Beauchemin brings experience to the club, plus his point shot rivals Johnson’s. That means a significant upgrade in power play fortunes for Colorado, especially if they figure out their cycle game. The trouble with Beauchemin can be found in the skating department, as he can often find himself behind in one-on-one situations. At 35-years-old, his game is pretty much set in stone.
Defencemen like Nick Holden and Brad Stuart give this group depth, while prospect pickup Nikita Zadorov is a noble sign for the future. Zadorov came to the Avalanche in the O’Reilly trade and he’s an intriguing player with great reach. He’s 6’5 and weighs 220 pounds, too, plus he knows how to use his frame to box out opponents. He’s not a flashy player at all, but Zadorov embraces his shutdown role well. Tyson Barrie is a nice counterpoint, as he brings mobility and offensive flair.
The Avalanche have placed all their bets on Semyon Varlamov, the 27-year-old Russian netminder. In 57 games last season, he picked up 28 wins and posted a 2.56 goals against average with a .921 save percentage. Varlamov is a big goalie and he boasts quick reflexes with a sturdy glove hand, but there are some positional concerns to be ironed out. Also, dude shouldn’t handle the puck.
Reto Berra is slated as the backup right now, which is a good thing. The 28-year-old is a quality recovery goalie and he plays that classic butterfly style that makes use of his reflexes. Sometimes he drops too quickly, though, and that can put him in tough positions when he’s outdone by the shooter. 23-year-old Calvin Pickard is another option for Colorado. He has the work ethic to take over as a starter someday.
Defence is the name of the game for Colorado’s prospect pool, plus there are some decent netminders in the system. Duncan Siemens and Chris Bigras are two of the blueliners worth looking at. Bigras has earned comparisons to Paul Martin for his swiftness with the puck and his tenacity in the shutdown role. The 20-year-old was selected by the Avalanche in 2013. Siemens, meanwhile, is another shutdown defenceman with big size. He could see action in 2015-2016.
The aforementioned Pickard joins Spencer Martin in a fairly deep group in goal. Oakville’s Martin is a reliable netminder with a fighting spirit. He doesn’t give up on plays, but he has problems with positioning. The Avalanche picked Martin in the third round of the 2013 NHL Entry Draft and 2015-2016 could be a nice time to introduce him to some action.
The Path Ahead
While there’s a lot of youth in the Colorado system, it’s hard to say that they’ll pay immediate dividends. This could be another tough year for the Avalanche, especially as they work to cement themselves as a team and transition away from some of their older players.

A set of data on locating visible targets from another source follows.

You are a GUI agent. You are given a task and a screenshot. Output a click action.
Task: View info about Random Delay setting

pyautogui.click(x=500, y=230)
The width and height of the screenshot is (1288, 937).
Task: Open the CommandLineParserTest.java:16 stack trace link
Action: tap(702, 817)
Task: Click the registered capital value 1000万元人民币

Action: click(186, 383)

Having the likes of Iginla, Tanguay and Beauchemin should help the young blood overall, though.
It’s doubtful the Avalanche will find themselves in the playoff picture, but they could make life more interesting in their division for the Dallas Stars and Winnipeg Jets. The hope is that they’ll score more goals while seeing solid netminding from Varlamov, which should help them round out and pick up some critical road wins. If not, it’ll be more of the same.